Task ▸
Swap "Identify the location of" for "Find the position of" throughout the records below, and leave everything else unchanged.
________________________________________
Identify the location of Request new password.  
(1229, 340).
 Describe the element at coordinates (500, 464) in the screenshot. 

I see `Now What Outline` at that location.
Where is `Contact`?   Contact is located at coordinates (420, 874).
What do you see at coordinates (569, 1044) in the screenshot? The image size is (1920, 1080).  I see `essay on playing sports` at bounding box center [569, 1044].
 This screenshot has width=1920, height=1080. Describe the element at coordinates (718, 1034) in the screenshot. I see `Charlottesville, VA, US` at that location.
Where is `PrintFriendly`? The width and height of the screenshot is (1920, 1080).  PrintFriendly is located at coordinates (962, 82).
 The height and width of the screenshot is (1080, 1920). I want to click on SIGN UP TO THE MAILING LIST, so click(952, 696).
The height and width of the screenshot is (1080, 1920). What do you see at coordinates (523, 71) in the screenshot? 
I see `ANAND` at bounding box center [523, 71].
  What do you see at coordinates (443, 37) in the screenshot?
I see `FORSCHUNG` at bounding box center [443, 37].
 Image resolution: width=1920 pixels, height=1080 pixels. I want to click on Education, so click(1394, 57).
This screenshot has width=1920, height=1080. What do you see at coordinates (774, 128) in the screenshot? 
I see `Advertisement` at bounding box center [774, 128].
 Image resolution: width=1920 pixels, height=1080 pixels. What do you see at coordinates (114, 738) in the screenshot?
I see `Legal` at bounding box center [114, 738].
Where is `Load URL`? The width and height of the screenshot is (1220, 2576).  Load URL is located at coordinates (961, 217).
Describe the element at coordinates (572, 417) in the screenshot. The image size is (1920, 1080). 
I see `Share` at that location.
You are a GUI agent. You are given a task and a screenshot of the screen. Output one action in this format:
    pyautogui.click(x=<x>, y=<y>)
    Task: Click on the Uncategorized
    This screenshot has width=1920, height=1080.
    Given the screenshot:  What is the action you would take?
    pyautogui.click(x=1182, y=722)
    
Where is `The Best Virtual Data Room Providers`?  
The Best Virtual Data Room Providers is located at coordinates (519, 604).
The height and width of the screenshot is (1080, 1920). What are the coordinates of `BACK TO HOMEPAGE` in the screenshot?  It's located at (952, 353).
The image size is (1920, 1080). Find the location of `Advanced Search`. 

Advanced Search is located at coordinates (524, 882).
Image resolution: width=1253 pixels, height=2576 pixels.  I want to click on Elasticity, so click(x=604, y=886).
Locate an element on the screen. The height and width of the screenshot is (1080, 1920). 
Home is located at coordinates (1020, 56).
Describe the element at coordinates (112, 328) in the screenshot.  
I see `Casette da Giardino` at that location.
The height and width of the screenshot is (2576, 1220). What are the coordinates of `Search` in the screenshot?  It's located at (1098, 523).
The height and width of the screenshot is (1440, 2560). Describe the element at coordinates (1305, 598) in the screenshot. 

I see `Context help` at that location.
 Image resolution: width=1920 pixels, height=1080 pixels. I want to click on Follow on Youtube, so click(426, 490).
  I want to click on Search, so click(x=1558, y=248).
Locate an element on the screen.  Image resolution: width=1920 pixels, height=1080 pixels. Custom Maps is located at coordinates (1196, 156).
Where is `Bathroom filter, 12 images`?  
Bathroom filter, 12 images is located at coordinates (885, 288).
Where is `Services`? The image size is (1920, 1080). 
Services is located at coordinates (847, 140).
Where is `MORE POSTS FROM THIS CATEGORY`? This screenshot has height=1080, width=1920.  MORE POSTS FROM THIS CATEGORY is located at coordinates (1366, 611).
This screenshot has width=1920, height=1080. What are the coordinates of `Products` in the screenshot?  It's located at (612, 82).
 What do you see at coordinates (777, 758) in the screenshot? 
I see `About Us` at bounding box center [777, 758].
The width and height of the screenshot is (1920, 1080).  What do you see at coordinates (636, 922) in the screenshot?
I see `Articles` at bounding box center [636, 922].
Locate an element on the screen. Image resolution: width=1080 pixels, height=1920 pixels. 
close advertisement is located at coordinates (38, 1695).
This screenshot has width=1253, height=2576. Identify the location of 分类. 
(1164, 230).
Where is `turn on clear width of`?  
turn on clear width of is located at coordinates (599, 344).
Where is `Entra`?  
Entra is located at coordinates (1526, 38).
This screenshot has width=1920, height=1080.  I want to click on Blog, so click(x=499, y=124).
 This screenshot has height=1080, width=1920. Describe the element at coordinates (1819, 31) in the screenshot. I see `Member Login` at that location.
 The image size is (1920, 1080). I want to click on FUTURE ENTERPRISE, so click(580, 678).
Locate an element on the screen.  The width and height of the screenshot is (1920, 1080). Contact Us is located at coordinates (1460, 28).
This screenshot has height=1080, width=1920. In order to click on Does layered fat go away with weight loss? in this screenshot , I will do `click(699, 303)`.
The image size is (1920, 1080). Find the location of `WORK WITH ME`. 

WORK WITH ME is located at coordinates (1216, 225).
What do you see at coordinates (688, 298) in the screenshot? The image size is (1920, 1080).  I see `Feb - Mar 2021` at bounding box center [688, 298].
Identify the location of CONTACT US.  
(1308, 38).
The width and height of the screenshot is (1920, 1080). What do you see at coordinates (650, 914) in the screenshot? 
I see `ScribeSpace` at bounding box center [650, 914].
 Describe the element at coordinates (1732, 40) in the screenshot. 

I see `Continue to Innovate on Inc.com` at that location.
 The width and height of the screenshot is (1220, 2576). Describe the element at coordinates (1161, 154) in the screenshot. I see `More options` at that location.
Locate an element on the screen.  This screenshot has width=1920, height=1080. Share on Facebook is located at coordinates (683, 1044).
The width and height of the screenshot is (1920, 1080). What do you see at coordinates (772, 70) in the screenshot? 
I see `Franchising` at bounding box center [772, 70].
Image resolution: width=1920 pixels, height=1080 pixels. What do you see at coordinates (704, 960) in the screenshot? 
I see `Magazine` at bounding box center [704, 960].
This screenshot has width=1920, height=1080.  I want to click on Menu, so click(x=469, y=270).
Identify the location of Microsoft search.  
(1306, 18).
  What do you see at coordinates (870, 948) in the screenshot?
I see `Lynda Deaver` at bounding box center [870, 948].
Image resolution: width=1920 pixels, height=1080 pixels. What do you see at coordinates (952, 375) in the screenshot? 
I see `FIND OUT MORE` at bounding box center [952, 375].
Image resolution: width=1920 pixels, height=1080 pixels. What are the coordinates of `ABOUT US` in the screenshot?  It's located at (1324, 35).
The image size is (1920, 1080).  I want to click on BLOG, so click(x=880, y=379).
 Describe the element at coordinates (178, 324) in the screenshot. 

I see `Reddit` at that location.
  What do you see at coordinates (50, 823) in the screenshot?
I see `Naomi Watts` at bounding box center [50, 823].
________________________________________
Exercise output ▸
Find the position of Request new password.  
(1229, 340).
 Describe the element at coordinates (500, 464) in the screenshot. 

I see `Now What Outline` at that location.
Where is `Contact`?   Contact is located at coordinates (420, 874).
What do you see at coordinates (569, 1044) in the screenshot? The image size is (1920, 1080).  I see `essay on playing sports` at bounding box center [569, 1044].
 This screenshot has width=1920, height=1080. Describe the element at coordinates (718, 1034) in the screenshot. I see `Charlottesville, VA, US` at that location.
Where is `PrintFriendly`? The width and height of the screenshot is (1920, 1080).  PrintFriendly is located at coordinates (962, 82).
 The height and width of the screenshot is (1080, 1920). I want to click on SIGN UP TO THE MAILING LIST, so click(952, 696).
The height and width of the screenshot is (1080, 1920). What do you see at coordinates (523, 71) in the screenshot? 
I see `ANAND` at bounding box center [523, 71].
  What do you see at coordinates (443, 37) in the screenshot?
I see `FORSCHUNG` at bounding box center [443, 37].
 Image resolution: width=1920 pixels, height=1080 pixels. I want to click on Education, so click(1394, 57).
This screenshot has width=1920, height=1080. What do you see at coordinates (774, 128) in the screenshot? 
I see `Advertisement` at bounding box center [774, 128].
 Image resolution: width=1920 pixels, height=1080 pixels. What do you see at coordinates (114, 738) in the screenshot?
I see `Legal` at bounding box center [114, 738].
Where is `Load URL`? The width and height of the screenshot is (1220, 2576).  Load URL is located at coordinates (961, 217).
Describe the element at coordinates (572, 417) in the screenshot. The image size is (1920, 1080). 
I see `Share` at that location.
You are a GUI agent. You are given a task and a screenshot of the screen. Output one action in this format:
    pyautogui.click(x=<x>, y=<y>)
    Task: Click on the Uncategorized
    This screenshot has width=1920, height=1080.
    Given the screenshot:  What is the action you would take?
    pyautogui.click(x=1182, y=722)
    
Where is `The Best Virtual Data Room Providers`?  
The Best Virtual Data Room Providers is located at coordinates (519, 604).
The height and width of the screenshot is (1080, 1920). What are the coordinates of `BACK TO HOMEPAGE` in the screenshot?  It's located at (952, 353).
The image size is (1920, 1080). Find the location of `Advanced Search`. 

Advanced Search is located at coordinates (524, 882).
Image resolution: width=1253 pixels, height=2576 pixels.  I want to click on Elasticity, so click(x=604, y=886).
Locate an element on the screen. The height and width of the screenshot is (1080, 1920). 
Home is located at coordinates (1020, 56).
Describe the element at coordinates (112, 328) in the screenshot.  
I see `Casette da Giardino` at that location.
The height and width of the screenshot is (2576, 1220). What are the coordinates of `Search` in the screenshot?  It's located at (1098, 523).
The height and width of the screenshot is (1440, 2560). Describe the element at coordinates (1305, 598) in the screenshot. 

I see `Context help` at that location.
 Image resolution: width=1920 pixels, height=1080 pixels. I want to click on Follow on Youtube, so click(426, 490).
  I want to click on Search, so click(x=1558, y=248).
Locate an element on the screen.  Image resolution: width=1920 pixels, height=1080 pixels. Custom Maps is located at coordinates (1196, 156).
Where is `Bathroom filter, 12 images`?  
Bathroom filter, 12 images is located at coordinates (885, 288).
Where is `Services`? The image size is (1920, 1080). 
Services is located at coordinates (847, 140).
Where is `MORE POSTS FROM THIS CATEGORY`? This screenshot has height=1080, width=1920.  MORE POSTS FROM THIS CATEGORY is located at coordinates (1366, 611).
This screenshot has width=1920, height=1080. What are the coordinates of `Products` in the screenshot?  It's located at (612, 82).
 What do you see at coordinates (777, 758) in the screenshot? 
I see `About Us` at bounding box center [777, 758].
The width and height of the screenshot is (1920, 1080).  What do you see at coordinates (636, 922) in the screenshot?
I see `Articles` at bounding box center [636, 922].
Locate an element on the screen. Image resolution: width=1080 pixels, height=1920 pixels. 
close advertisement is located at coordinates (38, 1695).
This screenshot has width=1253, height=2576. Find the position of 分类. 
(1164, 230).
Where is `turn on clear width of`?  
turn on clear width of is located at coordinates (599, 344).
Where is `Entra`?  
Entra is located at coordinates (1526, 38).
This screenshot has width=1920, height=1080.  I want to click on Blog, so click(x=499, y=124).
 This screenshot has height=1080, width=1920. Describe the element at coordinates (1819, 31) in the screenshot. I see `Member Login` at that location.
 The image size is (1920, 1080). I want to click on FUTURE ENTERPRISE, so click(580, 678).
Locate an element on the screen.  The width and height of the screenshot is (1920, 1080). Contact Us is located at coordinates (1460, 28).
This screenshot has height=1080, width=1920. In order to click on Does layered fat go away with weight loss? in this screenshot , I will do `click(699, 303)`.
The image size is (1920, 1080). Find the location of `WORK WITH ME`. 

WORK WITH ME is located at coordinates (1216, 225).
What do you see at coordinates (688, 298) in the screenshot? The image size is (1920, 1080).  I see `Feb - Mar 2021` at bounding box center [688, 298].
Find the position of CONTACT US.  
(1308, 38).
The width and height of the screenshot is (1920, 1080). What do you see at coordinates (650, 914) in the screenshot? 
I see `ScribeSpace` at bounding box center [650, 914].
 Describe the element at coordinates (1732, 40) in the screenshot. 

I see `Continue to Innovate on Inc.com` at that location.
 The width and height of the screenshot is (1220, 2576). Describe the element at coordinates (1161, 154) in the screenshot. I see `More options` at that location.
Locate an element on the screen.  This screenshot has width=1920, height=1080. Share on Facebook is located at coordinates (683, 1044).
The width and height of the screenshot is (1920, 1080). What do you see at coordinates (772, 70) in the screenshot? 
I see `Franchising` at bounding box center [772, 70].
Image resolution: width=1920 pixels, height=1080 pixels. What do you see at coordinates (704, 960) in the screenshot? 
I see `Magazine` at bounding box center [704, 960].
This screenshot has width=1920, height=1080.  I want to click on Menu, so click(x=469, y=270).
Find the position of Microsoft search.  
(1306, 18).
  What do you see at coordinates (870, 948) in the screenshot?
I see `Lynda Deaver` at bounding box center [870, 948].
Image resolution: width=1920 pixels, height=1080 pixels. What do you see at coordinates (952, 375) in the screenshot? 
I see `FIND OUT MORE` at bounding box center [952, 375].
Image resolution: width=1920 pixels, height=1080 pixels. What are the coordinates of `ABOUT US` in the screenshot?  It's located at (1324, 35).
The image size is (1920, 1080).  I want to click on BLOG, so click(x=880, y=379).
 Describe the element at coordinates (178, 324) in the screenshot. 

I see `Reddit` at that location.
  What do you see at coordinates (50, 823) in the screenshot?
I see `Naomi Watts` at bounding box center [50, 823].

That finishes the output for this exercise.